The kidney slit diaphragm looks like a fishnet | Biophysics Workshops in South Africa

The kidney slit diaphragm looks like a fishnet


Abstract

A comprehensive understanding of the molecular architecture of the slit diaphragm (SD), a critical component of the glomerular filtration barrier, is essential in elucidating renal filtration physiology and the mechanisms underlying kidney disease. Disruption of the SD is a hallmark of all forms of glomerulopathies, regardless of whether the cause is genetic, immunological, metabolic, or vascular. Our recent work demonstrated that the SD architecture in mice and Drosophila resembles a fishnet, with species-specific structural adaptations. Data on the near-native in-situ architecture of the human SD visualized at an unprecedented resolution through cryo-electron tomography of human kidney tissue shows that human Nephrin–Neph1 heterodimers are packed more closely than those in mice and in Drosophila, likely enhancing the permselectivity as the passage of filtrates is more restricted.
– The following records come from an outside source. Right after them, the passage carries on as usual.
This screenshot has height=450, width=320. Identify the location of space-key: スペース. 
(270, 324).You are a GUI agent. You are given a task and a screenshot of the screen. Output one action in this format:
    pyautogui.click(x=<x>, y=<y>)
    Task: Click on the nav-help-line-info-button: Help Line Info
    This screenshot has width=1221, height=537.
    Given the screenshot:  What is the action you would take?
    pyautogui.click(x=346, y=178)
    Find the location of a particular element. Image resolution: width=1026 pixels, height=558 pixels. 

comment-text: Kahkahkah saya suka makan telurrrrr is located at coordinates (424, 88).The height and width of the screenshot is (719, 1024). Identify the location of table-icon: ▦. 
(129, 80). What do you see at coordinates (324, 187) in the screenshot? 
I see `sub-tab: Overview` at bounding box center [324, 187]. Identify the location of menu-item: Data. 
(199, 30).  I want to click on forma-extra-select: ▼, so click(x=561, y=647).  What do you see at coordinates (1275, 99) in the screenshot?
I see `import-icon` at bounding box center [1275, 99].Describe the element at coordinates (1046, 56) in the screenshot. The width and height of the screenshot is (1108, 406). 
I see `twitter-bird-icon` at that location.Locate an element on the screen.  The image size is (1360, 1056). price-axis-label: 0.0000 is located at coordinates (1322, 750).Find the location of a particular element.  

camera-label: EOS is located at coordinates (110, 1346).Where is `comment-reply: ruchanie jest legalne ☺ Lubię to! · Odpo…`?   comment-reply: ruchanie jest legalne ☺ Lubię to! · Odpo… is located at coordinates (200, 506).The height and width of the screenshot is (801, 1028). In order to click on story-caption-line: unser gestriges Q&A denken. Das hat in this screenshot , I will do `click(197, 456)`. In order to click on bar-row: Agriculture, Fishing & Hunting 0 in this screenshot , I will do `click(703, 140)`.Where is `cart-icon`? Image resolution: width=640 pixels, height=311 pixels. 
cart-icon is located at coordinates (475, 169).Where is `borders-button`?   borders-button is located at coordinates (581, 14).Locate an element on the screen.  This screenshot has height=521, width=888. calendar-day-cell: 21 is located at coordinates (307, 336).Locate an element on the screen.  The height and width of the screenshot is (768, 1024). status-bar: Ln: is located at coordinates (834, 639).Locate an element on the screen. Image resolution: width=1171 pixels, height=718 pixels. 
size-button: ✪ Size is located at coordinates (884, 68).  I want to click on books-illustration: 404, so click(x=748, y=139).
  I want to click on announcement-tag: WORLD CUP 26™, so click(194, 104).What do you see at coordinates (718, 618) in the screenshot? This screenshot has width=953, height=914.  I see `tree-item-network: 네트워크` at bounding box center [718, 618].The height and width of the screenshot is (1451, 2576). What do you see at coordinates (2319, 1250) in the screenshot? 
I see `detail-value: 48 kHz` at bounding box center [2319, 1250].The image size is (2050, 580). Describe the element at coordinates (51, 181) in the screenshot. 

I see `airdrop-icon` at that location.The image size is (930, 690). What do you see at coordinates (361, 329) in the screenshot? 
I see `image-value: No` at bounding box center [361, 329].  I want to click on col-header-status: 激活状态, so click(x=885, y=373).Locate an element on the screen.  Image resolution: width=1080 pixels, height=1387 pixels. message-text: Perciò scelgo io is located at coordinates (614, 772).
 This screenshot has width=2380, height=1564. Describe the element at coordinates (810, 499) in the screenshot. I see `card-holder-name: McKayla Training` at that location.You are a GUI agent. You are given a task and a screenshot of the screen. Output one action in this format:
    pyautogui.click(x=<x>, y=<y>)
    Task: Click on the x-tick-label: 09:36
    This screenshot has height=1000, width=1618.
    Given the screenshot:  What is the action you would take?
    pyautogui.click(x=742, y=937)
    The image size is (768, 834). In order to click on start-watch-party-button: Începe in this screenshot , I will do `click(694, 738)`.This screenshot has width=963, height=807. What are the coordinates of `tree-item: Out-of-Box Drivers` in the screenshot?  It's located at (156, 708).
Importantly, our ability to analyze native human tissue (without chemical fixation or staining) at a nanometer resolution enables physiological studies and mechanistic insight. This opens new opportunities for the in situ investigation of disease mechanisms and therapeutic development.

Hosted by Dr Jeremy Woodward

Speaker

Prof. Dr Achilleas Frangakis

Buchmann Institute for Molecular Life Sciences, Goethe University Frankfurt, Germany

About

Prof. Dr. Achilleas Frangakis is the Director of the Buchmann Institute for Molecular Life Sciences at Goethe University Frankfurt and a member of the Cluster of Excellence “SCALE.” Born in Athens, he moved to Germany in 1998 to pursue his PhD at the Max Planck Institute of Biochemistry in Munich. In 2002, he began a postdoctoral fellowship at Caltech in Pasadena, California, before becoming a group leader at the European Molecular Biology Laboratory (EMBL) in Heidelberg. Since 2008, he has held a professorship in Cryo-Electron Microscopy and serves as Head of the Center for Electron Microscopy at Goethe University Frankfurt.